Source data:
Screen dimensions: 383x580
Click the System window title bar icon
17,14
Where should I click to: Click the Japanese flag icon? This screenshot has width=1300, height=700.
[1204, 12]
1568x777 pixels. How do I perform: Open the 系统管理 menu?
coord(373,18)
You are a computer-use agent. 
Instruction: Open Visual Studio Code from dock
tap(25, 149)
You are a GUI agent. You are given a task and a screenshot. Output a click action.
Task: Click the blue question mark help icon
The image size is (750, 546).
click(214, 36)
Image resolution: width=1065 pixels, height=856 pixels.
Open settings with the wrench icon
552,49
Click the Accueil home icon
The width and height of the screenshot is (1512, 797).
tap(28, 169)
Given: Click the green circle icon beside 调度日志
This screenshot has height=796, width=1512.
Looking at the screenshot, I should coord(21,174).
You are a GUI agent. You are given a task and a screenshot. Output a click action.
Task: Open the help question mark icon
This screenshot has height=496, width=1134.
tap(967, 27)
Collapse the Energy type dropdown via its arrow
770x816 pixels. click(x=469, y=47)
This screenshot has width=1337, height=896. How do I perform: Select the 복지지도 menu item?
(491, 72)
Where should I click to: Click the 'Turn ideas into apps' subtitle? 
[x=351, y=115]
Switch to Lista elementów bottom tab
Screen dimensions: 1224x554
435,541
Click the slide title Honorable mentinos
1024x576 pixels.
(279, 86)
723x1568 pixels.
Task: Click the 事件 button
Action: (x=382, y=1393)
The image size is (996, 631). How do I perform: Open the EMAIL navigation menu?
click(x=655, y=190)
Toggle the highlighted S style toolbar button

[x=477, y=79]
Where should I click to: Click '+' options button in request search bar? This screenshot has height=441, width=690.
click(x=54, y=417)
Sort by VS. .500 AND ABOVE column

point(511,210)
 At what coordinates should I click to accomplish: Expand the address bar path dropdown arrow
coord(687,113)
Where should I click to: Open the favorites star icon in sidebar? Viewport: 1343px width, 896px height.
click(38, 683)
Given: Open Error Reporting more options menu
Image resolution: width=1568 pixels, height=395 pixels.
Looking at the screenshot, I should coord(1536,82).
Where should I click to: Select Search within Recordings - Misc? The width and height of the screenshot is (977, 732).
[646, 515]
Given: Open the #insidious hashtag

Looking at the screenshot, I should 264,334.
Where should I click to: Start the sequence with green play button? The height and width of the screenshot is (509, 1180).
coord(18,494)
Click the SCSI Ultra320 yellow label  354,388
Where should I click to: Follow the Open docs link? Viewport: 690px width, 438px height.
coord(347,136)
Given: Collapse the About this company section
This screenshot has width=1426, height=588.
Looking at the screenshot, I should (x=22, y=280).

Task directions: Copy every one of the lines above, word for word.

Answer to the task:
Screen dimensions: 383x580
Click the System window title bar icon
17,14
Where should I click to: Click the Japanese flag icon? This screenshot has width=1300, height=700.
[1204, 12]
1568x777 pixels. How do I perform: Open the 系统管理 menu?
coord(373,18)
You are a computer-use agent. 
Instruction: Open Visual Studio Code from dock
tap(25, 149)
You are a GUI agent. You are given a task and a screenshot. Output a click action.
Task: Click the blue question mark help icon
The image size is (750, 546).
click(214, 36)
Image resolution: width=1065 pixels, height=856 pixels.
Open settings with the wrench icon
552,49
Click the Accueil home icon
The width and height of the screenshot is (1512, 797).
tap(28, 169)
Given: Click the green circle icon beside 调度日志
This screenshot has height=796, width=1512.
Looking at the screenshot, I should coord(21,174).
You are a GUI agent. You are given a task and a screenshot. Output a click action.
Task: Open the help question mark icon
This screenshot has height=496, width=1134.
tap(967, 27)
Collapse the Energy type dropdown via its arrow
770x816 pixels. click(x=469, y=47)
This screenshot has width=1337, height=896. How do I perform: Select the 복지지도 menu item?
(491, 72)
Where should I click to: Click the 'Turn ideas into apps' subtitle? 
[x=351, y=115]
Switch to Lista elementów bottom tab
Screen dimensions: 1224x554
435,541
Click the slide title Honorable mentinos
1024x576 pixels.
(279, 86)
723x1568 pixels.
Task: Click the 事件 button
Action: (x=382, y=1393)
The image size is (996, 631). How do I perform: Open the EMAIL navigation menu?
click(x=655, y=190)
Toggle the highlighted S style toolbar button

[x=477, y=79]
Where should I click to: Click '+' options button in request search bar? This screenshot has height=441, width=690.
click(x=54, y=417)
Sort by VS. .500 AND ABOVE column

point(511,210)
 At what coordinates should I click to accomplish: Expand the address bar path dropdown arrow
coord(687,113)
Where should I click to: Open the favorites star icon in sidebar? Viewport: 1343px width, 896px height.
click(38, 683)
Given: Open Error Reporting more options menu
Image resolution: width=1568 pixels, height=395 pixels.
Looking at the screenshot, I should coord(1536,82).
Where should I click to: Select Search within Recordings - Misc? The width and height of the screenshot is (977, 732).
[646, 515]
Given: Open the #insidious hashtag

Looking at the screenshot, I should 264,334.
Where should I click to: Start the sequence with green play button? The height and width of the screenshot is (509, 1180).
coord(18,494)
Click the SCSI Ultra320 yellow label  354,388
Where should I click to: Follow the Open docs link? Viewport: 690px width, 438px height.
coord(347,136)
Given: Collapse the About this company section
This screenshot has width=1426, height=588.
Looking at the screenshot, I should (x=22, y=280).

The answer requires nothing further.